The reason that I would understand most would be choosing the books we would like to read, considering we would do it as we go.

I came with that opinion, though I'm doing it less these days, and I still respect it.

For myself, I do some Pulitzers to help the people focusing on them, I did Anna Karenina because I stumbled on the unfinished index, and I'm doing the Poems[28], though it might seem obsessive[29], out of an unreasonable liking of running gags[30].

My answer is based on another related question, that we are asked mostly by ourselves: When?

Implying: When will we be over?

Most of the time, the answer we give is "never".

I'm not so sure about it.

WP will not be over, but we may, at least since WP:COMPLETE's arguments don't work here.

Firstly, we don't have that whole quality shtick.

On WP, a finished article means featured, that has probably undergone at least a few hundred revisions.

Here, finished means two people are satisfied with it.

Also, we do not need to update texts, as can be seen from our policy of protecting validated texts.

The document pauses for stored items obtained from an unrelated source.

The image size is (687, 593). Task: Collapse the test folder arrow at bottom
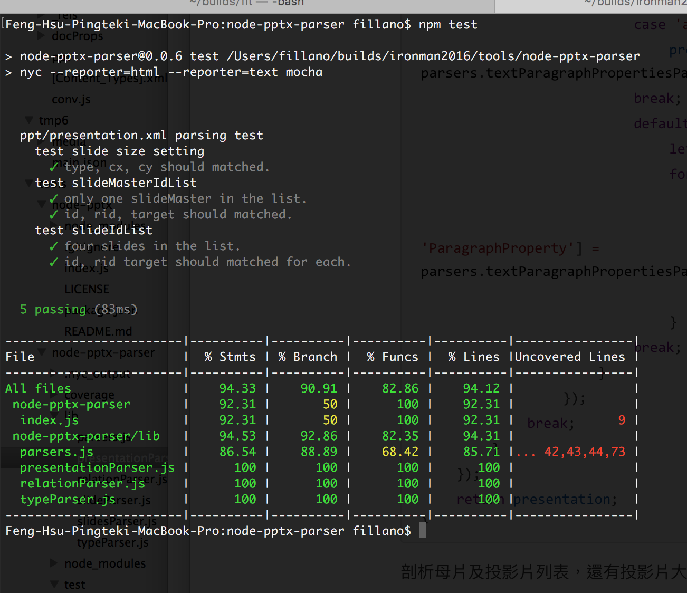coord(54,585)
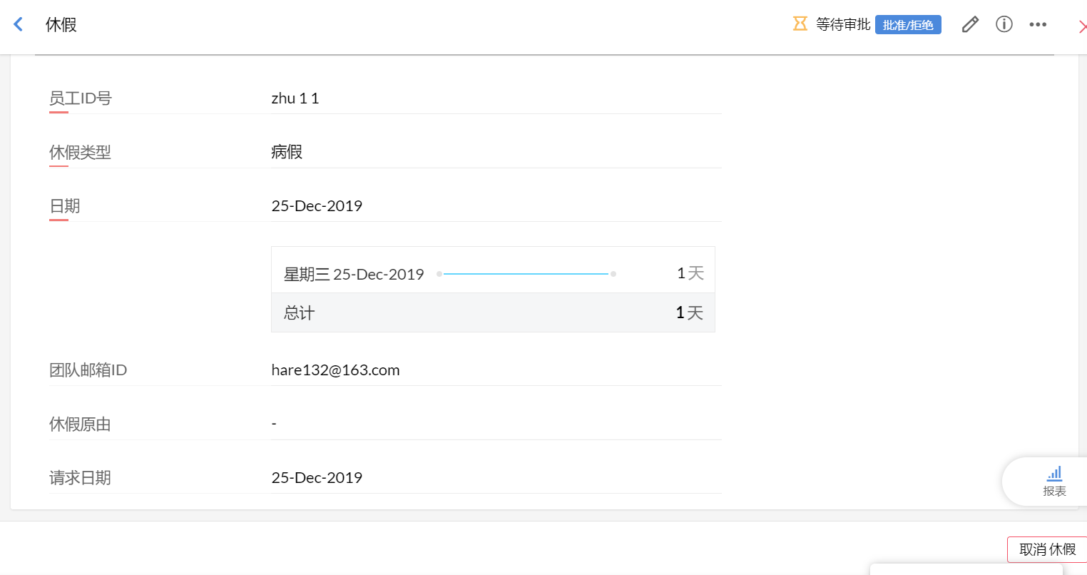This screenshot has height=575, width=1087.
Task: Open the info circle icon
Action: (1004, 24)
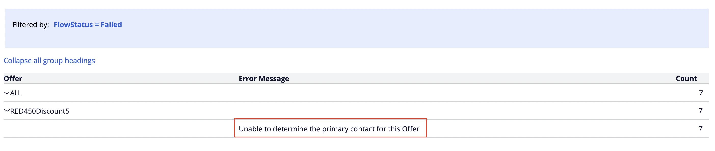Image resolution: width=715 pixels, height=151 pixels.
Task: Click the Filtered by label
Action: coord(31,25)
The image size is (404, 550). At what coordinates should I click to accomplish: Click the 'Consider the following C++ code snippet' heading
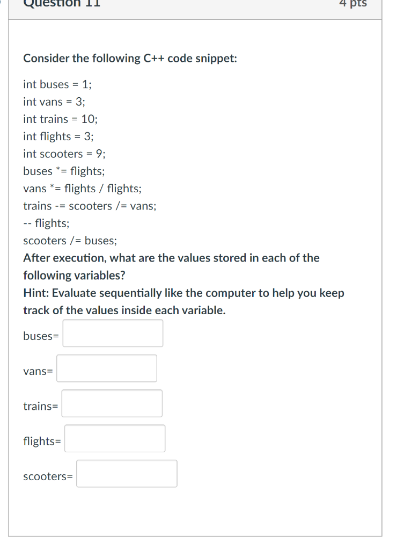click(x=130, y=58)
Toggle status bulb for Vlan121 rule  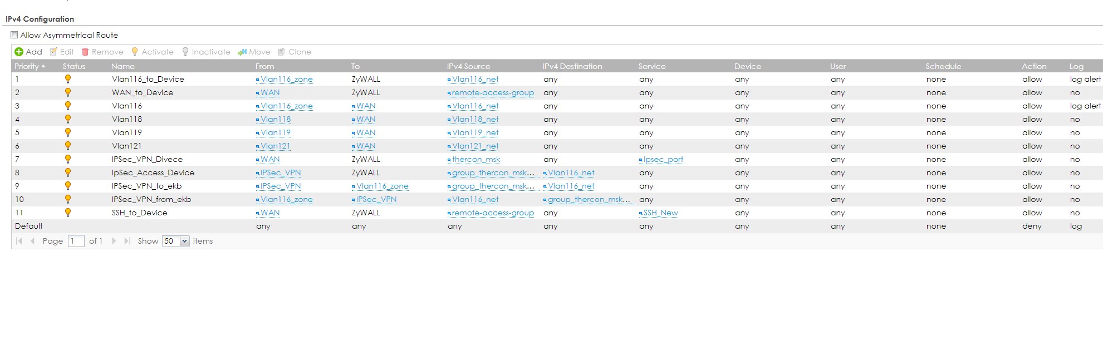(68, 146)
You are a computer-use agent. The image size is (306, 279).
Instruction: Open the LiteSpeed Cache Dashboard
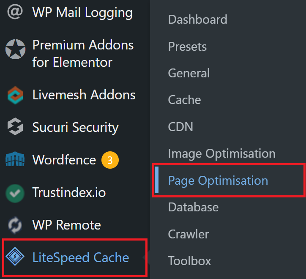[x=198, y=19]
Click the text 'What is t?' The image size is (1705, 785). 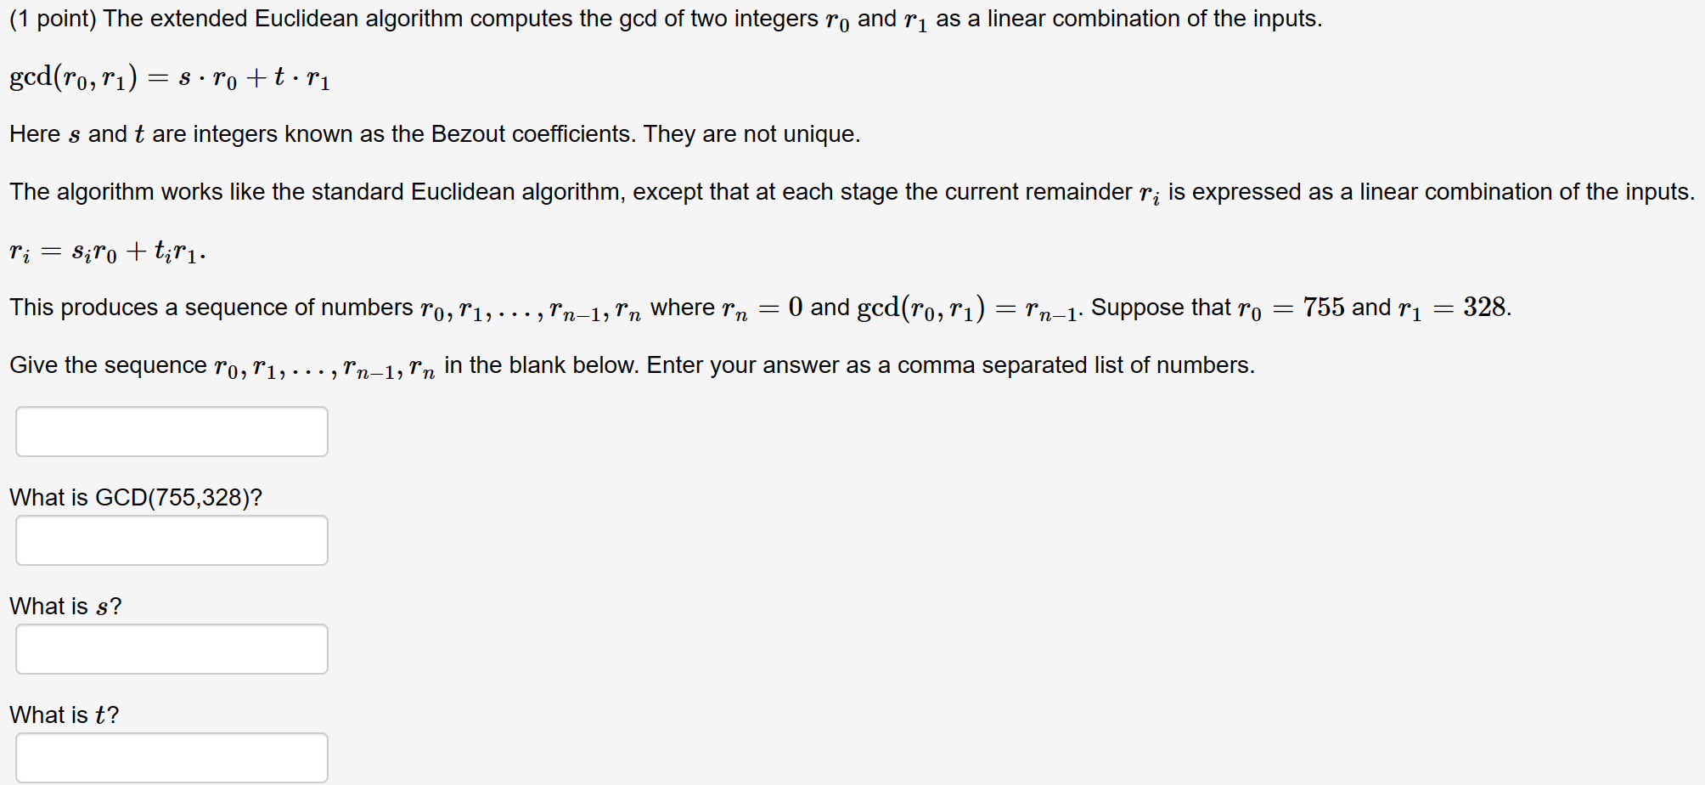click(x=62, y=714)
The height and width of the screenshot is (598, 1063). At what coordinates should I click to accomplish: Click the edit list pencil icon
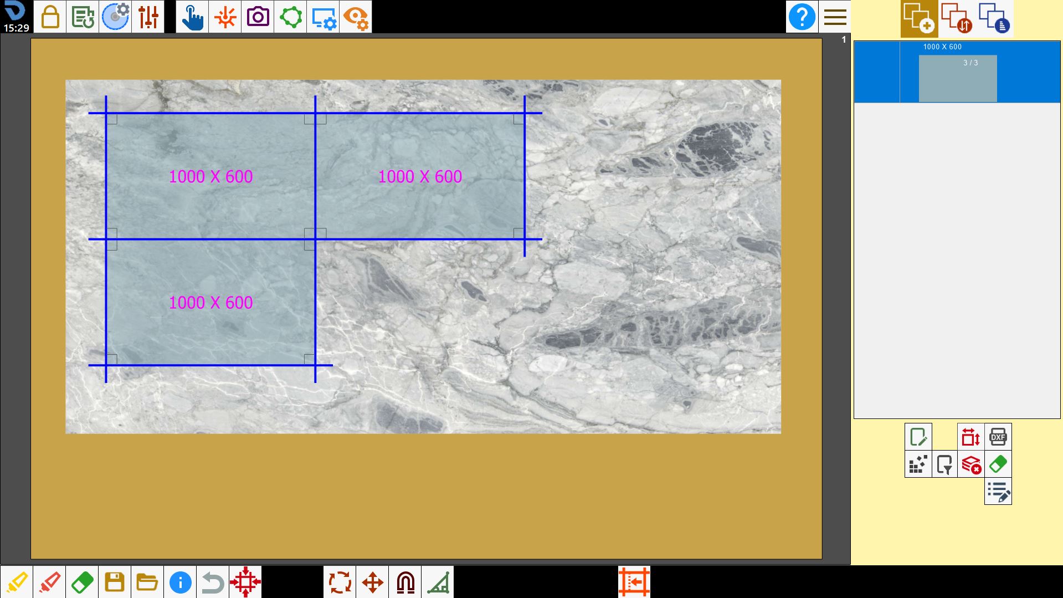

A finished text here is truly finished, and in most cases a definitive version.

We also have a much more reduced scope, as although we take every book, we take only books, not everything like WP.

More books are printed with time, but there are more of us as well, and we get more and more efficient[31] as time goes, as we make new templates/scripts, update old ones, etc.

I believe that we can keep up, and even go past, the publishing rythm, and that therefore we will be over.

Once we admit that, the question of Why becomes very relative, as we'll do everything eventually, so it doesn't matter what we do first.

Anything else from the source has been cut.